**Source material:**
__________________________________________________
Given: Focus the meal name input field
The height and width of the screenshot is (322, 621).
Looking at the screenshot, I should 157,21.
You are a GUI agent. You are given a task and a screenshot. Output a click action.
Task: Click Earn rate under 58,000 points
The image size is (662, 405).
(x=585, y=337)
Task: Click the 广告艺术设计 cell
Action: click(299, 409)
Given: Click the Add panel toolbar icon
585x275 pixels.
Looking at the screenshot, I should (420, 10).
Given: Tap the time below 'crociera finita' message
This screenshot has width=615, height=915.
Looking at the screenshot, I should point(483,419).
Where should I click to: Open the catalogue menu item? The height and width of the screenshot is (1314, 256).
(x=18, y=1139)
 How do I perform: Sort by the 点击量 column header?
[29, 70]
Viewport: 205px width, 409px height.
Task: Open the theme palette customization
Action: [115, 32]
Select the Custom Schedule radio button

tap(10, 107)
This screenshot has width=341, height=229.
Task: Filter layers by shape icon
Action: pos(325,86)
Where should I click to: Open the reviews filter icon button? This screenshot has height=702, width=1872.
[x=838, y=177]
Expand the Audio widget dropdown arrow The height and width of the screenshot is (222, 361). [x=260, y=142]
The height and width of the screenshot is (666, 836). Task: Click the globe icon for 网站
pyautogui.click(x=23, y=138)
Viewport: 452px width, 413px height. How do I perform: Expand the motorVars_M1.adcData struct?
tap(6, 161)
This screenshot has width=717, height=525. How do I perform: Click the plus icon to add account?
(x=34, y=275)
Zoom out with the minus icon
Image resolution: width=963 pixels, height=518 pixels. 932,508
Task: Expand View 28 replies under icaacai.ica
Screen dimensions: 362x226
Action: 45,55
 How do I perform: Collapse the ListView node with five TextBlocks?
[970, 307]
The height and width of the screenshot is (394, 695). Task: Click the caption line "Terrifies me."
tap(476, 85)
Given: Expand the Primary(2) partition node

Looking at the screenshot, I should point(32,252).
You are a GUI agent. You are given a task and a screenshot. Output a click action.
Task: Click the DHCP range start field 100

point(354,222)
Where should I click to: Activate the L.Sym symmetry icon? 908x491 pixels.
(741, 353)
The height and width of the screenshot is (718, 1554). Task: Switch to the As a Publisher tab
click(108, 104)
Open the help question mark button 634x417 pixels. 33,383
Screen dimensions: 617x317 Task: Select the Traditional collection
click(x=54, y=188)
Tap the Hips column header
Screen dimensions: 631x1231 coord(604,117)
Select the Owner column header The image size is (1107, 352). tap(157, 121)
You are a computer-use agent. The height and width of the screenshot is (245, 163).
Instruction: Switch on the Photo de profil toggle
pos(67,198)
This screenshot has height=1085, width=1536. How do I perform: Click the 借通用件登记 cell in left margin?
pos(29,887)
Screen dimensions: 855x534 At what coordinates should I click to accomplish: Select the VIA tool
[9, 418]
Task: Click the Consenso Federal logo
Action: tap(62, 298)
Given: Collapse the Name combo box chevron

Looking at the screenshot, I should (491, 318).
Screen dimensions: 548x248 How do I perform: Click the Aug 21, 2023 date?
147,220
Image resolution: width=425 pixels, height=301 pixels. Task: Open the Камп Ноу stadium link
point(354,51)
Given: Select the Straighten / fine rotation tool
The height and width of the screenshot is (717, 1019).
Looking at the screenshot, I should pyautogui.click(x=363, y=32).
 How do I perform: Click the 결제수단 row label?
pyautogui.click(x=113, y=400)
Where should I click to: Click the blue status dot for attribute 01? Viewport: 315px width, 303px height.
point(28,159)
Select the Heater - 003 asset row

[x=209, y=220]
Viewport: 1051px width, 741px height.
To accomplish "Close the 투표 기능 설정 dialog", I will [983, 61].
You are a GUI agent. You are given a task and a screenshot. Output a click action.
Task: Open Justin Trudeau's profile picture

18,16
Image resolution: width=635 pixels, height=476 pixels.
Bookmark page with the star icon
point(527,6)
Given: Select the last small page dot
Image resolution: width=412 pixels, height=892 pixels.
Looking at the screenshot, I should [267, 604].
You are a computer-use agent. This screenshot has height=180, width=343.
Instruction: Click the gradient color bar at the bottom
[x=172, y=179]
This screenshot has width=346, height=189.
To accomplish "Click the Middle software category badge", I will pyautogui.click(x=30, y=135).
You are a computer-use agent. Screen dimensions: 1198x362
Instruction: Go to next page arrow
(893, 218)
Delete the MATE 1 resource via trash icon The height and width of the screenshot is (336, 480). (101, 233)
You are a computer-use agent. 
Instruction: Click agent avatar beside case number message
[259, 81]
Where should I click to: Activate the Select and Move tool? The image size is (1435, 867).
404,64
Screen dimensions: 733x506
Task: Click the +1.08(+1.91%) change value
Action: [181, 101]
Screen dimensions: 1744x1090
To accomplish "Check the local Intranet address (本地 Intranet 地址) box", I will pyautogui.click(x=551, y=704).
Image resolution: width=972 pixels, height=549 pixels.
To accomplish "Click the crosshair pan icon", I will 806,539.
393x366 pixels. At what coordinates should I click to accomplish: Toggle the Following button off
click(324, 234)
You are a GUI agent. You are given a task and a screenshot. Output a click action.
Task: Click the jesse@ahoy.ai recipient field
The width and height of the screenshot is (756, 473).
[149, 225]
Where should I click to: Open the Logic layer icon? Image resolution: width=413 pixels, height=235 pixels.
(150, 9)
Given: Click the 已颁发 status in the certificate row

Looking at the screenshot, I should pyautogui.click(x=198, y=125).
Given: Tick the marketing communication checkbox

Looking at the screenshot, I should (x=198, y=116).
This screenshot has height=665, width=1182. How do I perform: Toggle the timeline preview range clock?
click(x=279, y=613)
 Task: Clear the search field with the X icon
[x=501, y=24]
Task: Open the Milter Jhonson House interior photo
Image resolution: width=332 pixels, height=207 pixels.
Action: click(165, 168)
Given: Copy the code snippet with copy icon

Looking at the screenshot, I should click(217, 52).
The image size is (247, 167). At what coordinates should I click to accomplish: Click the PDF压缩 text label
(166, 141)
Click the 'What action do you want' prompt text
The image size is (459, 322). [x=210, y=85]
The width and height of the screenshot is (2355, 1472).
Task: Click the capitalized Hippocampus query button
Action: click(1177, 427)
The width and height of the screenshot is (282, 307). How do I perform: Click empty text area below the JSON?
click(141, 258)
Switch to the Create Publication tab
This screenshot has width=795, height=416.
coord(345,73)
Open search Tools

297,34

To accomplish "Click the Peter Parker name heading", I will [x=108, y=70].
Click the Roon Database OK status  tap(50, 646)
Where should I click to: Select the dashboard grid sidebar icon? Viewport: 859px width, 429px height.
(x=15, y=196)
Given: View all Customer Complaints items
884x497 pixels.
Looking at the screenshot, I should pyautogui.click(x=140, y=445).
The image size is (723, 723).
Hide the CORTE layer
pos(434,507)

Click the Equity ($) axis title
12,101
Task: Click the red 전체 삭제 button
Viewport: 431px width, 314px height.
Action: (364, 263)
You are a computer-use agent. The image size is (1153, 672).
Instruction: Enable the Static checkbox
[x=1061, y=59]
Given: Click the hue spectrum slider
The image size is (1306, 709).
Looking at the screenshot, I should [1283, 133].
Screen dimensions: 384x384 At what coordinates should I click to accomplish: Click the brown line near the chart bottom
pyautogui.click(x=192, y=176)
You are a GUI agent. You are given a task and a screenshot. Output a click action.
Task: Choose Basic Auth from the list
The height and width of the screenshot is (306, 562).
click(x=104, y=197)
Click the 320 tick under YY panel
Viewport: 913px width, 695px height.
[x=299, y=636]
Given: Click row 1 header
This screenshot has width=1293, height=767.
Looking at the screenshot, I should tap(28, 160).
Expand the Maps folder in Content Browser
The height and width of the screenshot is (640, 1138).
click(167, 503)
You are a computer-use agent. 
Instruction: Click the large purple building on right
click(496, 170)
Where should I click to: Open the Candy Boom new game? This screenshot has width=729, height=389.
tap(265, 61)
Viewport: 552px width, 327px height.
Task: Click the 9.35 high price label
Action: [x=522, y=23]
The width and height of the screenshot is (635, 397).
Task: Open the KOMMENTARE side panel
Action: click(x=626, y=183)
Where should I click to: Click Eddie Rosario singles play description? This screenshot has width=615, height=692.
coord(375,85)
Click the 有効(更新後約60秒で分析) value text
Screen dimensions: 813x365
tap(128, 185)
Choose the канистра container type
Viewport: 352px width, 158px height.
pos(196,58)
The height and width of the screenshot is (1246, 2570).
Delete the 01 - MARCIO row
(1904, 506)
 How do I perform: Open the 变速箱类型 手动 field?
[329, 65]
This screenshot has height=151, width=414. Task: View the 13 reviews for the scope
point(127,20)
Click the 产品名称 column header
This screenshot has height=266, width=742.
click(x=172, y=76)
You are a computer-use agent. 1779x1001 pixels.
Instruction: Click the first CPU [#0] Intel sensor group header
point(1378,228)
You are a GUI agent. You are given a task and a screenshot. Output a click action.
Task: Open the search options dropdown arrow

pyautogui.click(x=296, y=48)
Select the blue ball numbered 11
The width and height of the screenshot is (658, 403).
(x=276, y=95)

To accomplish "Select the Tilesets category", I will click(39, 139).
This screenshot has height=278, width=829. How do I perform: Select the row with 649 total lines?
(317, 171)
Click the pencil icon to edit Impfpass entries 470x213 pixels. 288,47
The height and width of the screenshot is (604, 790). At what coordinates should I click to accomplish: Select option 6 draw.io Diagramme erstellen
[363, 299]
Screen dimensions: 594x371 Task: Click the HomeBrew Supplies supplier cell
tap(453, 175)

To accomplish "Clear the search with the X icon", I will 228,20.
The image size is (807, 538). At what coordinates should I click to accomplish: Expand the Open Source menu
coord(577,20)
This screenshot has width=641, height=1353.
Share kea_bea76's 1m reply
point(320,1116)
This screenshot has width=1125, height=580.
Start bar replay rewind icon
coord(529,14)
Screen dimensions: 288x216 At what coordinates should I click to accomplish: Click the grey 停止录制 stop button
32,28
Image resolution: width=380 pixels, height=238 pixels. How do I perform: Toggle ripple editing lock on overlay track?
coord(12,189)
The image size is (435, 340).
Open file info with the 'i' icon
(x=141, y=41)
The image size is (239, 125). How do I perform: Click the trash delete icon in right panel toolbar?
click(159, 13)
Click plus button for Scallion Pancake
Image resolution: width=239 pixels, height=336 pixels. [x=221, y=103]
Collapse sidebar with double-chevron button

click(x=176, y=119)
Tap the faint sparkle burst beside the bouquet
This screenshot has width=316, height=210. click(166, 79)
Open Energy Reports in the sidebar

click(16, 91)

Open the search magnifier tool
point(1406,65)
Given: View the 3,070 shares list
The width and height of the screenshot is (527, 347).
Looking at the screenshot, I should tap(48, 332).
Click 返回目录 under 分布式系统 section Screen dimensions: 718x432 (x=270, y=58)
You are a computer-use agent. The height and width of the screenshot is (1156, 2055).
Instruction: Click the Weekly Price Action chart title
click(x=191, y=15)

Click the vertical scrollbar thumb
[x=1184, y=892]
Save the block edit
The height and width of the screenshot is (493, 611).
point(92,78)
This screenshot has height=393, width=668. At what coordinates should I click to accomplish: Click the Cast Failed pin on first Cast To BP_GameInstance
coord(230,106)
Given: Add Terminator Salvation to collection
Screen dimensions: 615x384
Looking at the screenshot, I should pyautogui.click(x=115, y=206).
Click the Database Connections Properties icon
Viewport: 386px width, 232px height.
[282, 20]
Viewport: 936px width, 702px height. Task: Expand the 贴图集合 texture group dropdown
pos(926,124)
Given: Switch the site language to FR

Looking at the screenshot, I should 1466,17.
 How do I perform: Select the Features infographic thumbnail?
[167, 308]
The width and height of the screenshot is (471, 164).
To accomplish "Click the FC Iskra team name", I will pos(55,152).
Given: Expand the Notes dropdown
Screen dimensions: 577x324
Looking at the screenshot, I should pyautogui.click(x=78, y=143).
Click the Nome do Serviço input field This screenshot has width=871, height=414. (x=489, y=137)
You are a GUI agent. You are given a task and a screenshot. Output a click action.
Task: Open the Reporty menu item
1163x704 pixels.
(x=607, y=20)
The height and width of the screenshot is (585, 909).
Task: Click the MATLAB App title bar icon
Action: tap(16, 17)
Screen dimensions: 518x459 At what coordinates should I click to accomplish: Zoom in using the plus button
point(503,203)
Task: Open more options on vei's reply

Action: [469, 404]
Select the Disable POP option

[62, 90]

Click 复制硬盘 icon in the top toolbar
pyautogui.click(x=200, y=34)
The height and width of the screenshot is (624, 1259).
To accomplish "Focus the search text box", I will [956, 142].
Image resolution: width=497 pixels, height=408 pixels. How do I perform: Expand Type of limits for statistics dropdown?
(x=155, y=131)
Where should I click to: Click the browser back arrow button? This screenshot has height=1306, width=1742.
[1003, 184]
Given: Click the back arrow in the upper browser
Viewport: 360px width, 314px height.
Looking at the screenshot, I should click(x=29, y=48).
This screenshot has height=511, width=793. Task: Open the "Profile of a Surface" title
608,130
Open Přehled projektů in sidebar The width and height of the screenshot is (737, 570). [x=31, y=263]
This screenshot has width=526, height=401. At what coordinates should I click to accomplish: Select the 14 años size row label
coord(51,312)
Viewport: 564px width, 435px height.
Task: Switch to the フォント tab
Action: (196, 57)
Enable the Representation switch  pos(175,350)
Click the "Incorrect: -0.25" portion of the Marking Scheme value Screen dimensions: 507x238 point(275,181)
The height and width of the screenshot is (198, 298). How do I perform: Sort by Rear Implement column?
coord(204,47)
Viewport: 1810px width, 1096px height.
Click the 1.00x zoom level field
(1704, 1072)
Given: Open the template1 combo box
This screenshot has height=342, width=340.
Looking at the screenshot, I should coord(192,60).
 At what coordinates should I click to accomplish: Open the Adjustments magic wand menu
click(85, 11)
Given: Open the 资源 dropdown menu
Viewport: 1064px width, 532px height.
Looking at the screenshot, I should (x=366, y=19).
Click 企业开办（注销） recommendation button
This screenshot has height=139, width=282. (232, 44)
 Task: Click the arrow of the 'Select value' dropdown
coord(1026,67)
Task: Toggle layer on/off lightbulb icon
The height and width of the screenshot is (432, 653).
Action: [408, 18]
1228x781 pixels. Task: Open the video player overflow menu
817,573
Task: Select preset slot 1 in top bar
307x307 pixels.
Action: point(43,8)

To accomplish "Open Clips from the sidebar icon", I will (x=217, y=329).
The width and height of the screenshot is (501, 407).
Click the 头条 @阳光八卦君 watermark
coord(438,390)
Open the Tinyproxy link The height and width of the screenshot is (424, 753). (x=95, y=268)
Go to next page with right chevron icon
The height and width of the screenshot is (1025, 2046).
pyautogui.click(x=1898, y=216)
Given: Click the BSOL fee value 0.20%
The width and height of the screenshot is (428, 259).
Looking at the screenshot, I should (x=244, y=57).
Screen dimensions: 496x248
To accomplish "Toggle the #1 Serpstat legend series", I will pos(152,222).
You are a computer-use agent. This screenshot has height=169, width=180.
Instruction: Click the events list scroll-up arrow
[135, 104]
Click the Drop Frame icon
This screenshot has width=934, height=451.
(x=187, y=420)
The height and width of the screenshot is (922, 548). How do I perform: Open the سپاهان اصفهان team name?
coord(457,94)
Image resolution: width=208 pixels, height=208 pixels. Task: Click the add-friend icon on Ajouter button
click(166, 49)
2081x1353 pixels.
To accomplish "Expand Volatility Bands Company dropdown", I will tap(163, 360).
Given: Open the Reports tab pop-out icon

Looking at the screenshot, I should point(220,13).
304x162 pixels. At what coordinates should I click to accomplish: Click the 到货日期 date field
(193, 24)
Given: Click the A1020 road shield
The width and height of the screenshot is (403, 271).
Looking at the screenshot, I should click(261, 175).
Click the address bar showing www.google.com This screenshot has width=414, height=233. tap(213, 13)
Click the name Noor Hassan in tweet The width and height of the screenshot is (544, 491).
__________________________________________________
How many of the lines above contain the string "address"? Reply with the number alone.

2